Re: Debian Buster release to partially drop non-systemd support
- Date: Tue, 16 Oct 2018 21:36:30 +0200
- From: Adam Borowski <kilobyte@xxxxxxxxxx>
- Subject: Re: Debian Buster release to partially drop non-systemd support
On Tue, Oct 16, 2018 at 08:38:06PM +0200, Bastian Blank wrote:
> On Tue, Oct 16, 2018 at 07:20:24PM +0200, Adam Borowski wrote:
> > On Tue, Oct 16, 2018 at 05:54:34PM +0200, Petter Reinholdtsen wrote:
> > > Absolutely. And the sysvinit boot system have lots of unsolved problems
> > > we never got around to figuring out, related to disk and other device
> > > setup. The main cause is the fact that the linux kernel is no longer
> > > predicatble and sequencial, but asynchonous. No amount of wishful
> > > thinking is going to bring is back to a world where static sequencing of
> > > boot events is going to handle all the interdependencies.
> > Systemd fails to solve them as well -- while introducing a lot of unsolved
> > problems on its own, such as degraded RAID problems (no, it's not possible
> > do to that in an event-driven way, you need a static sequence in at least
> > some cases).
> But in the case of degraded RAID the system _is_ already broken.

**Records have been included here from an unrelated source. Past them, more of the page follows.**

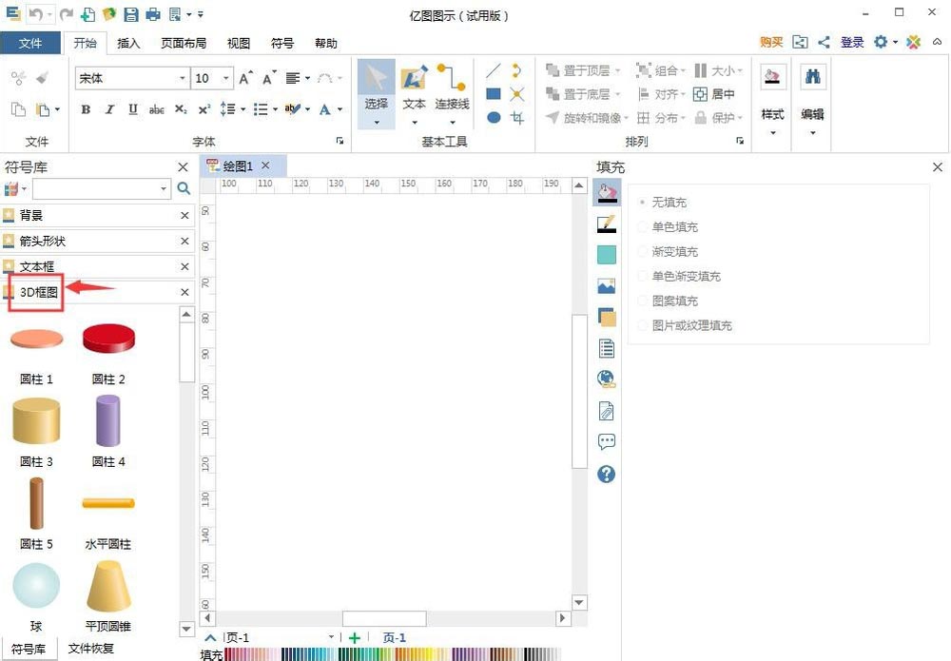The height and width of the screenshot is (661, 951).
Task: Select the 圆柱 1 shape thumbnail
Action: (x=36, y=338)

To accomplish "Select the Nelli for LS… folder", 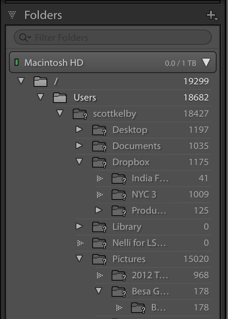I will pyautogui.click(x=139, y=243).
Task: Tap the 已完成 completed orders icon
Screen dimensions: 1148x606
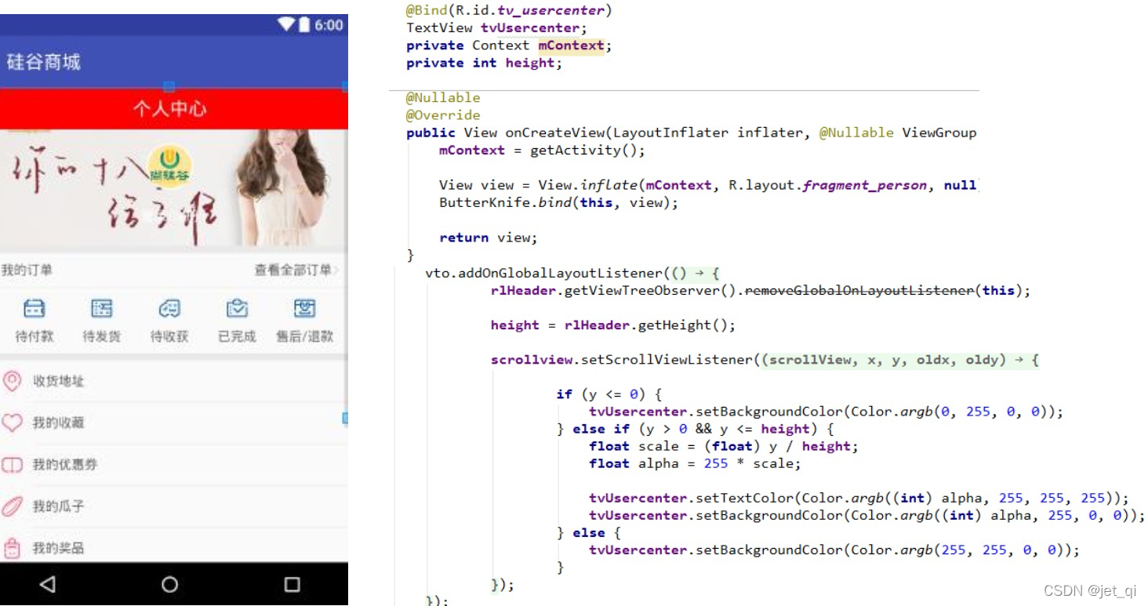Action: click(x=237, y=309)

How
> does a non-event-driven solution work for it?
1. MD timeouts then proceeds
2. btrfs stops unless -odegraded is given
Neither works if systemd is managing mounting, both work with mountall.

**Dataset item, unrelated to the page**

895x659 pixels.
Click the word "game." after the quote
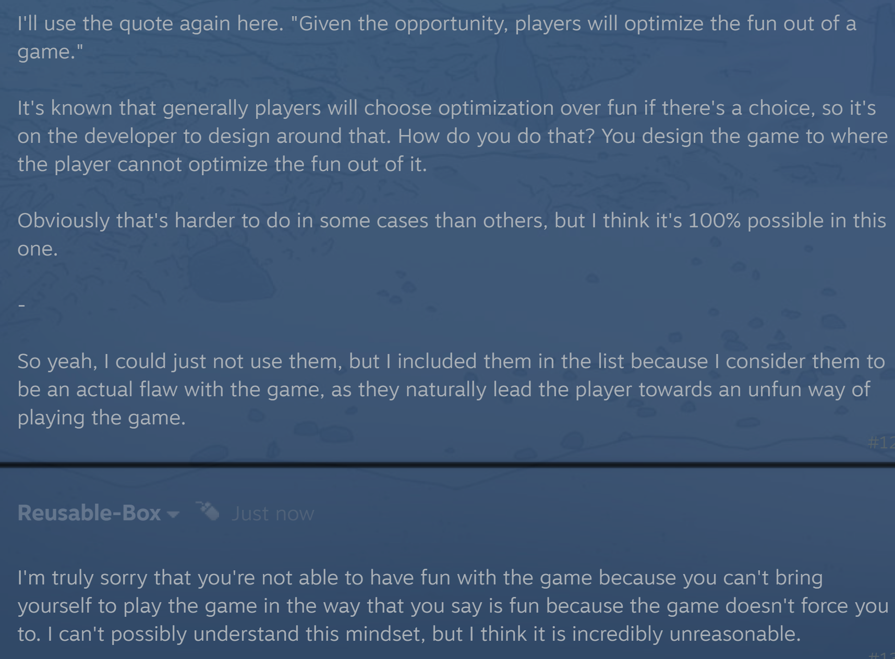click(50, 52)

As I don't use systemd my data about MD+systemd might be stale, but judging
from a recent flamewar on linux-btrfs, this is still fundamentally broken
Systemd's algorithm for btrfs RAID is:
* take the device named in fstab (one of RAID parts)
* wait for it, query for fsid and number of devices it knows about
* endlessly wait until that number of devices with the given fsid pop up
* if the filesystem gets mounted by the user anyway, unmount it (?!?)
That's neither required nor sufficient to successfully mount. In slightly
convoluted (but not entirely unrealistic) scenarios the mount might even
succeed non-degraded! (The first device might have a stale idea about the
filesystem's layout, that's ok.) In general, there's no way to know if a
mount will succeed other than to actually try it (and at most back off at
the last moment). You need to read the chunk tree to know if you have
enough data to proceed: a non-degraded mount needs all replicas of every
block group, a degraded mount needs enough to recover the data -- which is
not the same as "X devices are present".
Thus, instead of trying to be smarter than the kernel, it's better to
request the mount and let the kernel do the job.
⣾⠁⢰⠒⠀⣿⡁ 10 people enter a bar: 1 who understands binary,
⢿⡄⠘⠷⠚⠋⠀ 1 who doesn't, D who prefer to write it as hex,
⠈⠳⣄⠀⠀⠀⠀ and 1 who narrowly avoided an off-by-one error.